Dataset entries
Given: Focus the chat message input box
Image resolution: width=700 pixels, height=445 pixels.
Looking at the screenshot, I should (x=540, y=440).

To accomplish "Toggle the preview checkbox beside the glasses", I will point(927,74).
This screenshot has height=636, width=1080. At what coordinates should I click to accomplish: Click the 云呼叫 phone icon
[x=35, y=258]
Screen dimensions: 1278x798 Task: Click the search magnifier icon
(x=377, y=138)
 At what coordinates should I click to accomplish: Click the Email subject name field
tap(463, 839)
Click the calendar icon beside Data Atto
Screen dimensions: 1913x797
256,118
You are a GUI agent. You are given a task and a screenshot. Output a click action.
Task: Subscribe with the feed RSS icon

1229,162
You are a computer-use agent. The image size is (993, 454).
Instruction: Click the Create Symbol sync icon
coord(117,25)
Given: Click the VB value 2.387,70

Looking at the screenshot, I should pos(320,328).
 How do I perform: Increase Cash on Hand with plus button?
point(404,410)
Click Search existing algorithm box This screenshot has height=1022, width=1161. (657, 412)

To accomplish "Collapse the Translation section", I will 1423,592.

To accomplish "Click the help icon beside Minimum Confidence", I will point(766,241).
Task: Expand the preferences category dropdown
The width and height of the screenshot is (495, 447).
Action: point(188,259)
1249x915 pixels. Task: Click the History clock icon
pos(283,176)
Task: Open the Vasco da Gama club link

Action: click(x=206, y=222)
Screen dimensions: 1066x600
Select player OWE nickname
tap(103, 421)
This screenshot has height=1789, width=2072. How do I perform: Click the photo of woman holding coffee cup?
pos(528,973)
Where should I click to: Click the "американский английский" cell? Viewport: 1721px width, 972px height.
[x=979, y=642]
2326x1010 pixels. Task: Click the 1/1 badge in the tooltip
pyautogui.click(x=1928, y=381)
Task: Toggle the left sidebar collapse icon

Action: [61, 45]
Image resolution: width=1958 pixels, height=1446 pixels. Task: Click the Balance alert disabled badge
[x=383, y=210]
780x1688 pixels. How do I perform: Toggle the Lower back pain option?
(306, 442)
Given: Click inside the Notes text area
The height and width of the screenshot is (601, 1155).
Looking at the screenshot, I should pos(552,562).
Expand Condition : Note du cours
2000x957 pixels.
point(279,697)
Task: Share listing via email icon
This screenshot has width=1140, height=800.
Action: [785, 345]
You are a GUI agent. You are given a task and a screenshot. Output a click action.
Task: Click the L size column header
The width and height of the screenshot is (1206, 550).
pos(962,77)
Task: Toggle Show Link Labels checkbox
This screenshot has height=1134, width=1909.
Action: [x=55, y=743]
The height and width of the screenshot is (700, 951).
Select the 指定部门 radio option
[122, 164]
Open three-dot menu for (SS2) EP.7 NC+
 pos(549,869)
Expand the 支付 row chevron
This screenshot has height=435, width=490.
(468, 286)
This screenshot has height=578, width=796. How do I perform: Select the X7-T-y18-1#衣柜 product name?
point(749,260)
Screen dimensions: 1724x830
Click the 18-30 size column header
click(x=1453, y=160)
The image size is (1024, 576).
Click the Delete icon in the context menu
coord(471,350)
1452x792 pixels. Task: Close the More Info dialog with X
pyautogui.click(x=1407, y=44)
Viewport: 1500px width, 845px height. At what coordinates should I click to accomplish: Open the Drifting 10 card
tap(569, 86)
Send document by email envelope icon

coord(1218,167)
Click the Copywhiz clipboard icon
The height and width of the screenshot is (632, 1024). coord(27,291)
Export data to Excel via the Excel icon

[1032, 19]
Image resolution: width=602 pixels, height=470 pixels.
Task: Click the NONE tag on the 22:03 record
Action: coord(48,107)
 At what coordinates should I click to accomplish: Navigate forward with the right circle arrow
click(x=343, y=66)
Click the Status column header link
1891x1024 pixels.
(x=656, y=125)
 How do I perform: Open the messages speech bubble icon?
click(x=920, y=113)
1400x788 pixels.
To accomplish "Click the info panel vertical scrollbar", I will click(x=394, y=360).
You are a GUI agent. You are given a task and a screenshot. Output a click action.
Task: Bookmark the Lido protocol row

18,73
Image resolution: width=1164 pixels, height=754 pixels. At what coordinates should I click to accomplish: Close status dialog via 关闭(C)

* Task details
Retype all of the data exactly, so that nothing differs from what is given.

* Task solution
Given: Focus the chat message input box
Image resolution: width=700 pixels, height=445 pixels.
Looking at the screenshot, I should (x=540, y=440).

To accomplish "Toggle the preview checkbox beside the glasses", I will point(927,74).
This screenshot has height=636, width=1080. At what coordinates should I click to accomplish: Click the 云呼叫 phone icon
[x=35, y=258]
Screen dimensions: 1278x798 Task: Click the search magnifier icon
(x=377, y=138)
 At what coordinates should I click to accomplish: Click the Email subject name field
tap(463, 839)
Click the calendar icon beside Data Atto
Screen dimensions: 1913x797
256,118
You are a GUI agent. You are given a task and a screenshot. Output a click action.
Task: Subscribe with the feed RSS icon

1229,162
You are a computer-use agent. The image size is (993, 454).
Instruction: Click the Create Symbol sync icon
coord(117,25)
Given: Click the VB value 2.387,70

Looking at the screenshot, I should pos(320,328).
 How do I perform: Increase Cash on Hand with plus button?
point(404,410)
Click Search existing algorithm box This screenshot has height=1022, width=1161. (657, 412)

To accomplish "Collapse the Translation section", I will 1423,592.

To accomplish "Click the help icon beside Minimum Confidence", I will point(766,241).
Task: Expand the preferences category dropdown
The width and height of the screenshot is (495, 447).
Action: point(188,259)
1249x915 pixels. Task: Click the History clock icon
pos(283,176)
Task: Open the Vasco da Gama club link

Action: click(x=206, y=222)
Screen dimensions: 1066x600
Select player OWE nickname
tap(103, 421)
This screenshot has height=1789, width=2072. How do I perform: Click the photo of woman holding coffee cup?
pos(528,973)
Where should I click to: Click the "американский английский" cell? Viewport: 1721px width, 972px height.
[x=979, y=642]
2326x1010 pixels. Task: Click the 1/1 badge in the tooltip
pyautogui.click(x=1928, y=381)
Task: Toggle the left sidebar collapse icon

Action: [61, 45]
Image resolution: width=1958 pixels, height=1446 pixels. Task: Click the Balance alert disabled badge
[x=383, y=210]
780x1688 pixels. How do I perform: Toggle the Lower back pain option?
(306, 442)
Given: Click inside the Notes text area
The height and width of the screenshot is (601, 1155).
Looking at the screenshot, I should pos(552,562).
Expand Condition : Note du cours
2000x957 pixels.
point(279,697)
Task: Share listing via email icon
This screenshot has width=1140, height=800.
Action: [785, 345]
You are a GUI agent. You are given a task and a screenshot. Output a click action.
Task: Click the L size column header
The width and height of the screenshot is (1206, 550).
pos(962,77)
Task: Toggle Show Link Labels checkbox
This screenshot has height=1134, width=1909.
Action: [x=55, y=743]
The height and width of the screenshot is (700, 951).
Select the 指定部门 radio option
[122, 164]
Open three-dot menu for (SS2) EP.7 NC+
 pos(549,869)
Expand the 支付 row chevron
This screenshot has height=435, width=490.
(468, 286)
This screenshot has height=578, width=796. How do I perform: Select the X7-T-y18-1#衣柜 product name?
point(749,260)
Screen dimensions: 1724x830
Click the 18-30 size column header
click(x=1453, y=160)
The image size is (1024, 576).
Click the Delete icon in the context menu
coord(471,350)
1452x792 pixels. Task: Close the More Info dialog with X
pyautogui.click(x=1407, y=44)
Viewport: 1500px width, 845px height. At what coordinates should I click to accomplish: Open the Drifting 10 card
tap(569, 86)
Send document by email envelope icon

coord(1218,167)
Click the Copywhiz clipboard icon
The height and width of the screenshot is (632, 1024). coord(27,291)
Export data to Excel via the Excel icon

[1032, 19]
Image resolution: width=602 pixels, height=470 pixels.
Task: Click the NONE tag on the 22:03 record
Action: coord(48,107)
 At what coordinates should I click to accomplish: Navigate forward with the right circle arrow
click(x=343, y=66)
Click the Status column header link
1891x1024 pixels.
(x=656, y=125)
 How do I perform: Open the messages speech bubble icon?
click(x=920, y=113)
1400x788 pixels.
To accomplish "Click the info panel vertical scrollbar", I will click(x=394, y=360).
You are a GUI agent. You are given a task and a screenshot. Output a click action.
Task: Bookmark the Lido protocol row

18,73
Image resolution: width=1164 pixels, height=754 pixels. At what coordinates should I click to accomplish: Close status dialog via 关闭(C)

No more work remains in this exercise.